Lettera aperta della cellula coscioni di Sassari al Vescovo

Lettera aperta in merito alla donna che rifiutando l’amputazione di due arti ha scelto di morire (qui la storia). 

Il vescovo è esterrefatto?
 Esterrefatto perché una povera donna, con ustioni sull’ottanta per cento del corpo, avendo rifiutato le cure proposte dai medici (dialisi e amputazione di un piede ed una mano), essendo schizofrenica non sia stata ugualmente affettata e amputata a dovere?
Esterrefatto perchè la sua volontà  e la sua lucidità è stata certificata da un perito ad hoc e da tre magistrati e non, magari, da un comitato di vescovi o dallo stesso Vaticano? 
Esterrefatto perché è stata rispettata la Costituzione?
Esterrefatto perché è stata rispettata la legge?
Esterrefatto perché è stata rispettata la volontà dell’individuo e la sua libertà di scelta?
Esterrefatto perché un malato è stato trattato da persona e non da cosa?
Libero il vescovo e il Vaticano di indignarsi, di giudicare secondo i loro precetti, di condannare alle fiamme eterne coloro che non seguono i loro indirizzi, ma liberi noi di scegliere sulla nostra pelle, sulle nostre sofferenze, sulla nostra morte.

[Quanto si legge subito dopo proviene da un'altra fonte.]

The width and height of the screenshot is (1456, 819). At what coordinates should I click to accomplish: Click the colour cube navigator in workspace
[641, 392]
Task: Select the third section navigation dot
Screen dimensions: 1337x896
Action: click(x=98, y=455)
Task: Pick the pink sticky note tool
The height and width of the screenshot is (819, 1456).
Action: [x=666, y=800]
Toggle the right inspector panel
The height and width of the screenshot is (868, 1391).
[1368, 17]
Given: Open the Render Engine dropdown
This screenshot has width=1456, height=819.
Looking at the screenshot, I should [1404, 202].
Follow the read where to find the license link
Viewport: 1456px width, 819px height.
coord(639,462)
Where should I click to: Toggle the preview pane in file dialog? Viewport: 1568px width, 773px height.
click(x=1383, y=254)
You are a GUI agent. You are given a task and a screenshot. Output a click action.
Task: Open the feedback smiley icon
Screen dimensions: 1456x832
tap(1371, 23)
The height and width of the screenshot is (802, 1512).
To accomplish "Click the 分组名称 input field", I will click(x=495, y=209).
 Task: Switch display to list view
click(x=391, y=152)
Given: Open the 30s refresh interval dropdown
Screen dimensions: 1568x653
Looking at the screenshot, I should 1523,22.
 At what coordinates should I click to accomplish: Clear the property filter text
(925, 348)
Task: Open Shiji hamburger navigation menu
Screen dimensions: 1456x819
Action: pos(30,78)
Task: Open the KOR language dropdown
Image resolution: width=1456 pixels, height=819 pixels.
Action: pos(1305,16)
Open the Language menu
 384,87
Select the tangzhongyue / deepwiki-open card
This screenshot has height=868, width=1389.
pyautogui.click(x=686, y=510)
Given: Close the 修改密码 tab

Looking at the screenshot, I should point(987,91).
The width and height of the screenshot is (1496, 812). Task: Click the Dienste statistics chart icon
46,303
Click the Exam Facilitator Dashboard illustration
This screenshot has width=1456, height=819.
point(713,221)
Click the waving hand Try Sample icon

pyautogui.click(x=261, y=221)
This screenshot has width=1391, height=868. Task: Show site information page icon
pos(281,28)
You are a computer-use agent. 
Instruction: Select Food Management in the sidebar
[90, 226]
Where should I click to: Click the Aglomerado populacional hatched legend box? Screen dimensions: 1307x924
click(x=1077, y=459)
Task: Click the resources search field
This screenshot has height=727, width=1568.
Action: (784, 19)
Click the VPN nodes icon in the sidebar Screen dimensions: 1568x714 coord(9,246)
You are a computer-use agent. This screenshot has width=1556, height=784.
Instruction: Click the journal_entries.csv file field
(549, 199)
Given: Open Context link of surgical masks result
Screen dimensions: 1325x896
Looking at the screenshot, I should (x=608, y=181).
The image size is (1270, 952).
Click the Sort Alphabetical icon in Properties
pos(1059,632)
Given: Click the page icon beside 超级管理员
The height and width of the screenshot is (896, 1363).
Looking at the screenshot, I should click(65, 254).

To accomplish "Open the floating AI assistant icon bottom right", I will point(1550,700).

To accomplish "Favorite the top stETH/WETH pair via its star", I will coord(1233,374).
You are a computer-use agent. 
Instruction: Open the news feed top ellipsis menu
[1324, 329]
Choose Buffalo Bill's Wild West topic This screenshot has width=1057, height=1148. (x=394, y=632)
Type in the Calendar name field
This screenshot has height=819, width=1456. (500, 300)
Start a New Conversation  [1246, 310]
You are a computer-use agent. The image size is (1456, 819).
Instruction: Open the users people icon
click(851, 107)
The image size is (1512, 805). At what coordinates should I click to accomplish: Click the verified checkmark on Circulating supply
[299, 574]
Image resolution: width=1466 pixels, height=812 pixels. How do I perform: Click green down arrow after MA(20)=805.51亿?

Al di fuori di questo, con qualsiasi argomento lo si voglia giustificare, c’è solo lo Stato etico(vaticano o talebano), che ci obbliga, sempre per il nostro bene sia chiaro, al matrimonio indissolubile, a vivere attaccati alle macchine, a soffrire pene indicibili, a morire tra i tormenti, a partorire con dolore, ad abortite con le mammane, a figliare come conigli, ed ora a farci affettare contro la nostra volontà.